Fine needle aspiration is important in differentiating AST from subacute thyroiditis through the cytological findings. It is also useful in identifying the causative agent and selecting appropriate antibiotic. It can also be therapeutic by helping to relieve pressure from a compromised trachea .
Thyroid radionuclide uptake may show low (especially at initial presentation) or normal values [26,27]. Thyroid ultrasound findings may range from presence of hypoechoic process (at the initial stage) to obvious cystic areas (abscess in the later stage). The border between the thyroid and perithyroid tissues may also be effaced . Computerized tomography is helpful in locating the thyroid abscess, but it is reserved for unusual situations .

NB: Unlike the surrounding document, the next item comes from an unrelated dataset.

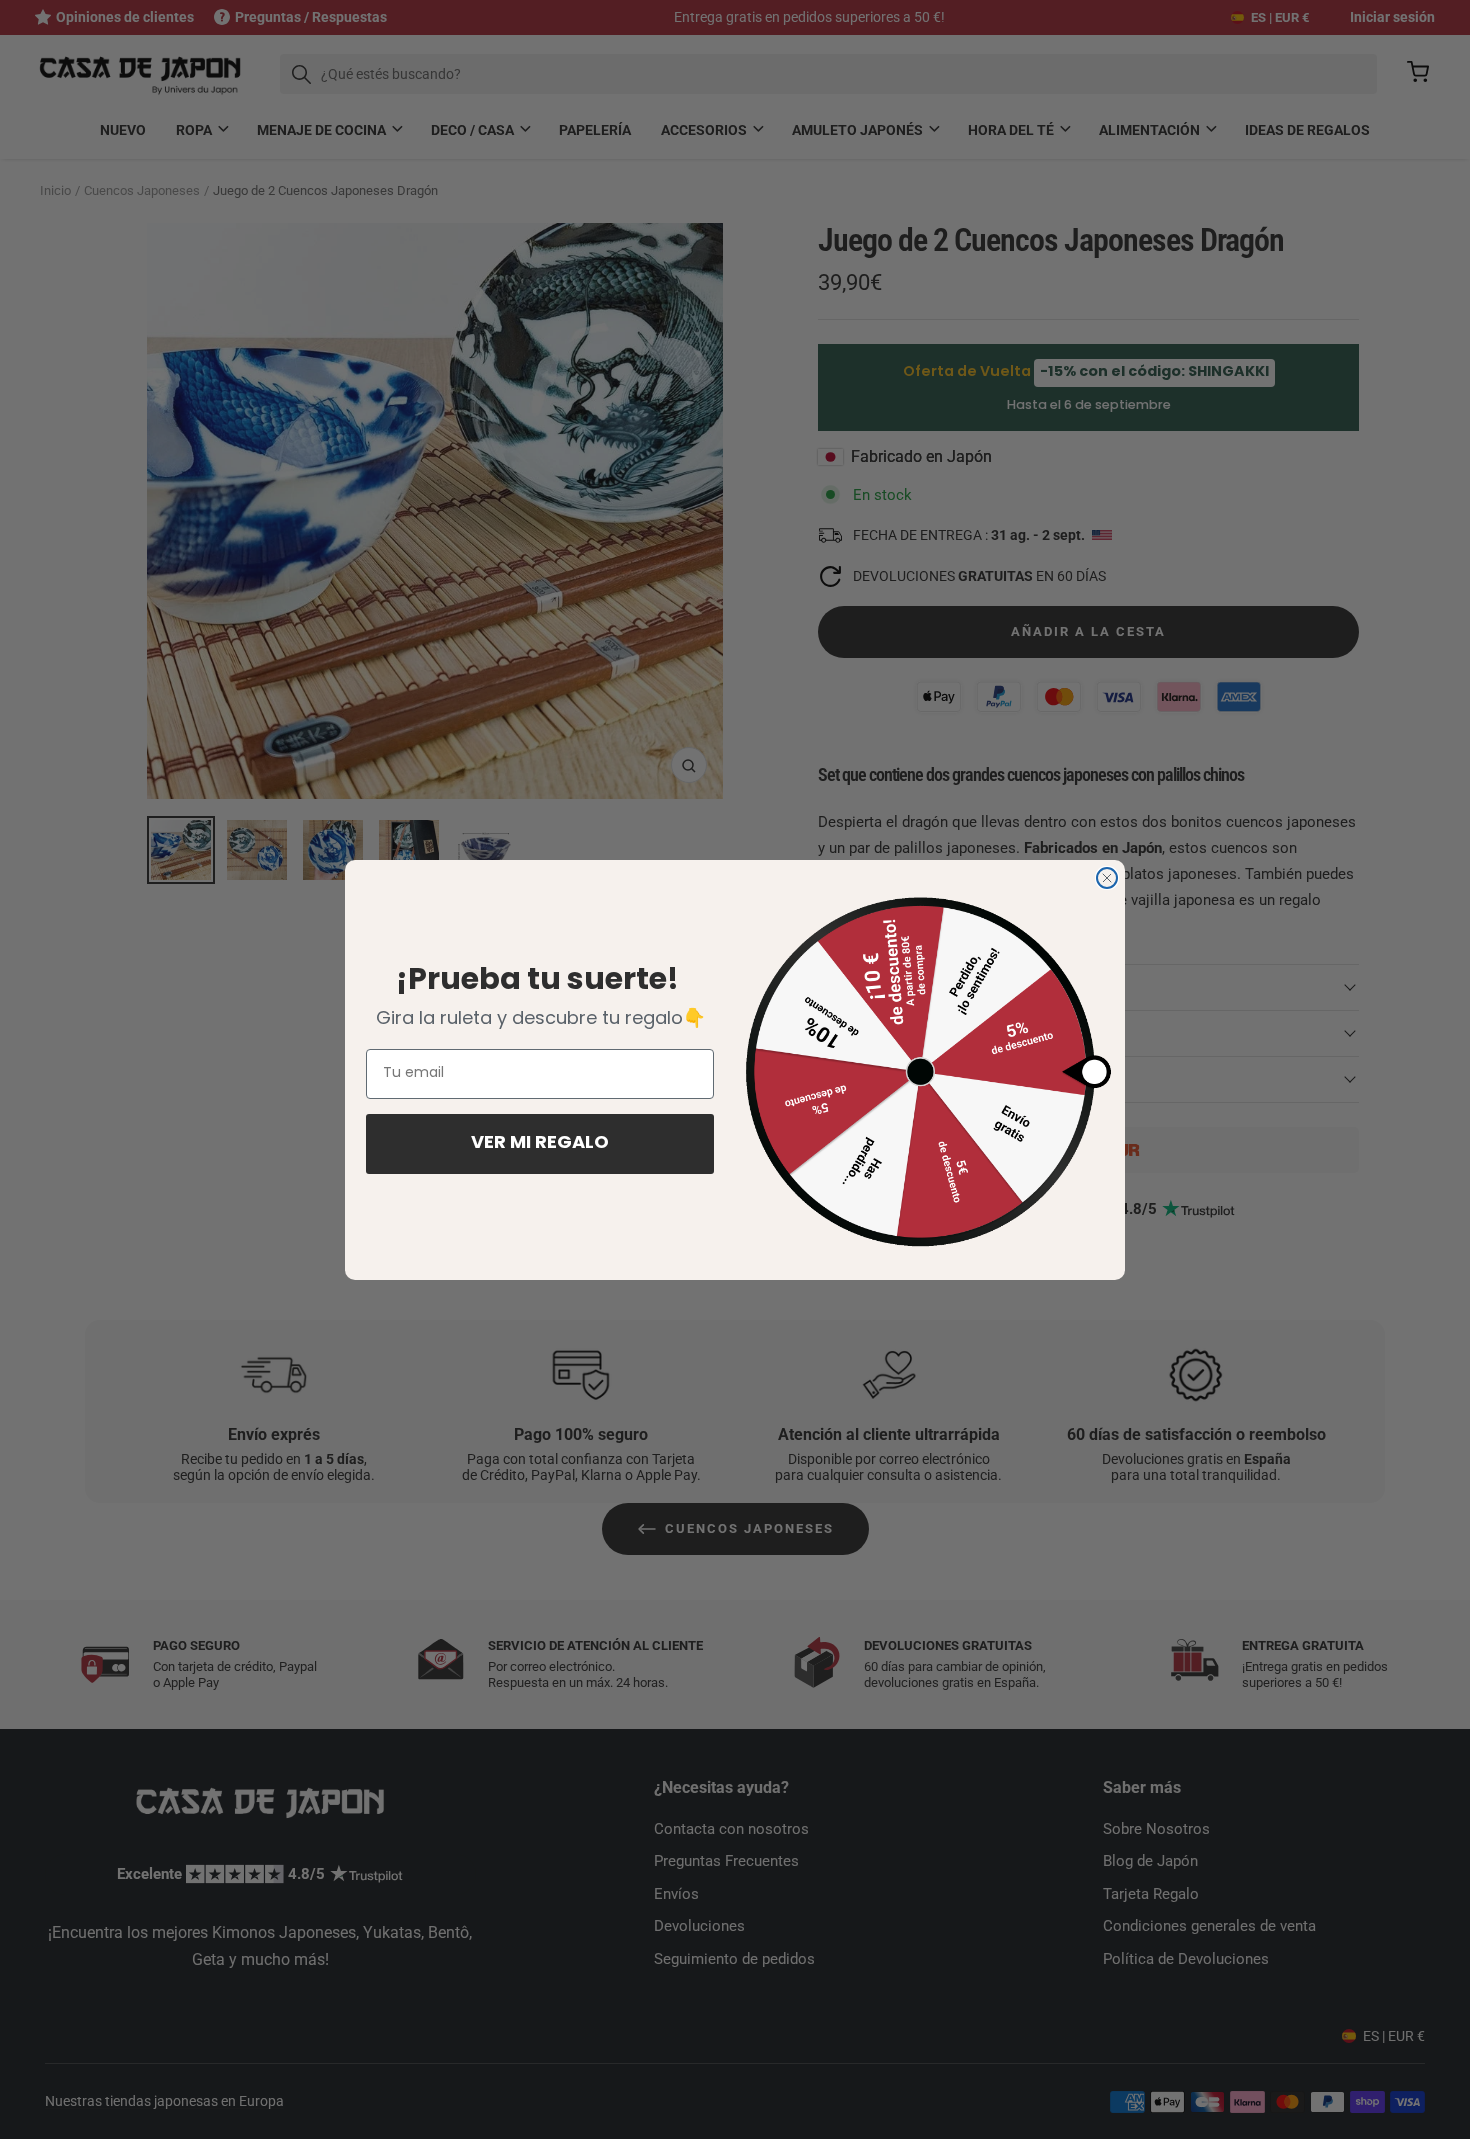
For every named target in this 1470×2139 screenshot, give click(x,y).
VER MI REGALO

Barium swallow can be performed in patients with AST, particularly those with left side affectation, to rule out possibility of a pyriform sinus fistula. Barrium swallow has been said to be highly sensitive (about 89-97%) in detecting the fistulae [28,30]. Fistula can also be detected on thyroid ultrasound as an echogenic tract, during a CT scan procedure when the patient is asked to blow into a syringe (trumpet maneuver) and transnasal flexible fiberoptic laryngoscopy [1,31].

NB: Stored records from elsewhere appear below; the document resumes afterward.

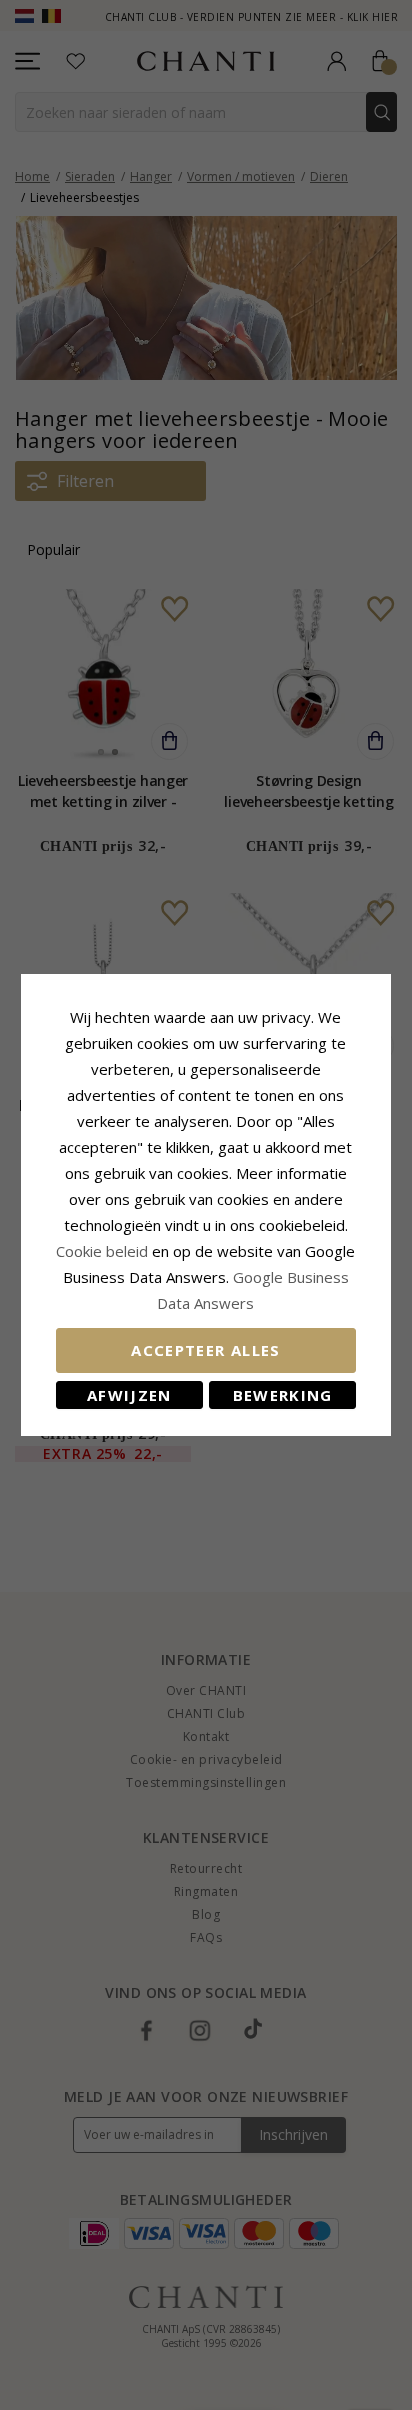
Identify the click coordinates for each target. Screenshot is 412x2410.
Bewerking (283, 1395)
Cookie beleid (104, 1251)
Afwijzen (129, 1395)
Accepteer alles (205, 1350)
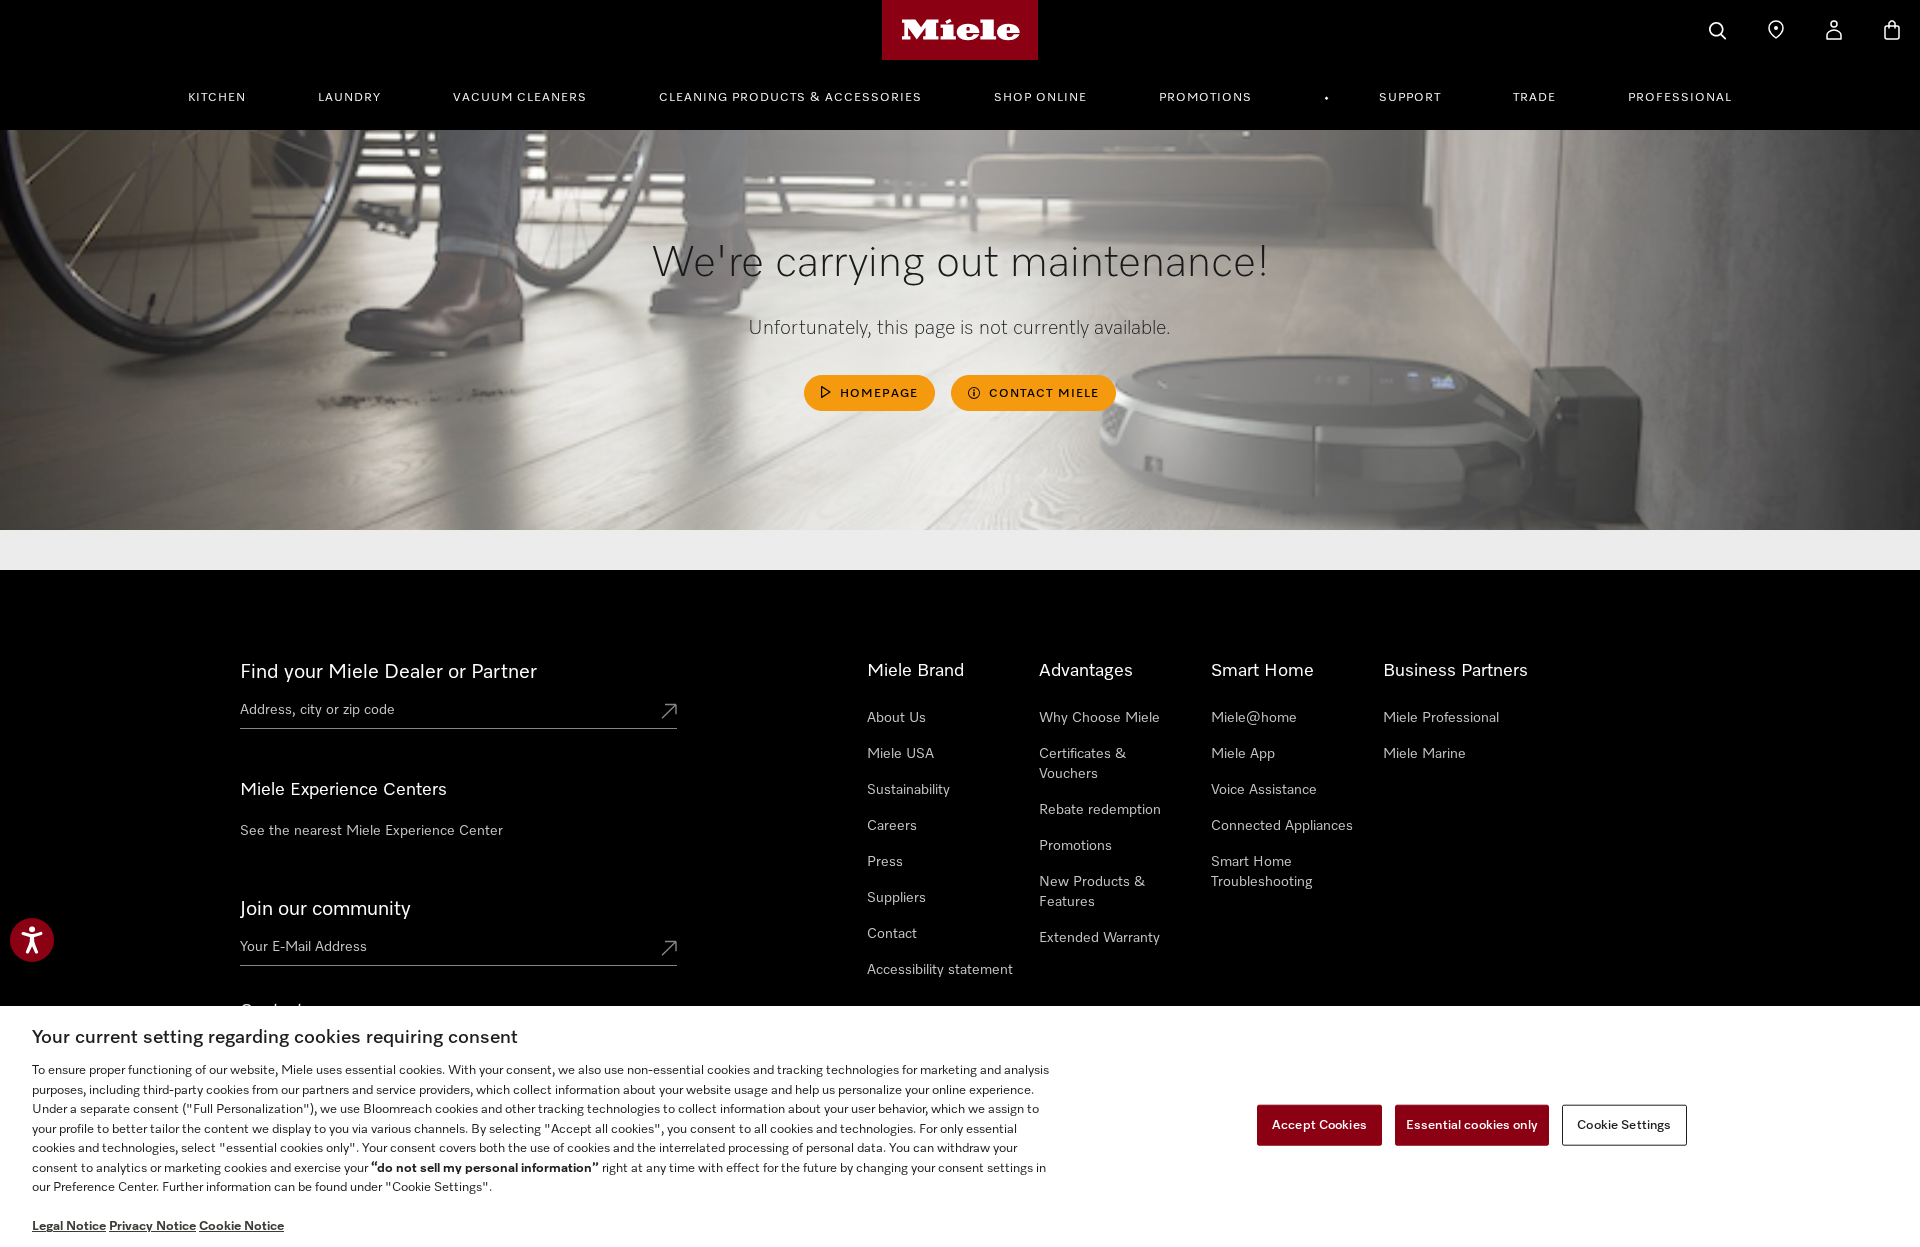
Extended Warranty (1099, 938)
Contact (892, 934)
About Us (896, 718)
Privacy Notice (152, 1226)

AST’s closest differential is Subacute Thyroiditis (SAT) because both present with swollen and tender thyroid, fever, elevated ESR and reduced radioactive iodine uptake. However in SAT, there is usually no preceding history of upper respiratory tract infection, thryroiditis is usually bilateral and non-erythematous, features of thyroxicosis are more common as thyroid hormones are high. Fine needle aspiration would not yield pus but exudate rich in lymphocytes, macrophages and giant cells. SAT is also not associated with pyriform sinus fistula. Response to glucocorticoid treatment is remarkable in SAT unlike in AST . Other differentials are Hashimoto’s and Reidel’s thyroiditis, thyroid neoplasms, and retropharyngeal abscess .
AST is treated with appropriate parenteral antibiotics and surgical drainage [32,33]. CT-guided percutaneous catheter drainage is less invasive, effective and safe . Excision of the fistula is paramount to prevent recurrence of AST . Instillation of a chemocauterising agent is a less invasive way of ablating the fistula and has shown satisfactory outcomes . Newer, reliable and minimally invasive modalities of pyriform sinus fistula treatment include transoral video-laryngoscopic surgery and endoscopy assisted surgery [37,38].
If a thyroid abscess is not promptly drained, it can rupture into the neck, and extend into the chest (causing necrotizing mediastinitis and pericarditis), trachea or oesophagus, which can lead to death. Permanent hypothyroidism can ensue from extensive thyroid gland damage [8,39,40].
AST is a rare and usually runs a mild course, but may occasionally prove fatal. Thus prompt diagnosis and treatment is vital. Pyriform sinus fistula should be suspected in all paediatric cases. Rare risk factors like fish bone impaction in the throat should be considered during history-taking and examination in patients with AST but more research is necessary to establish the extent of its significance as an etiologic/risk factor.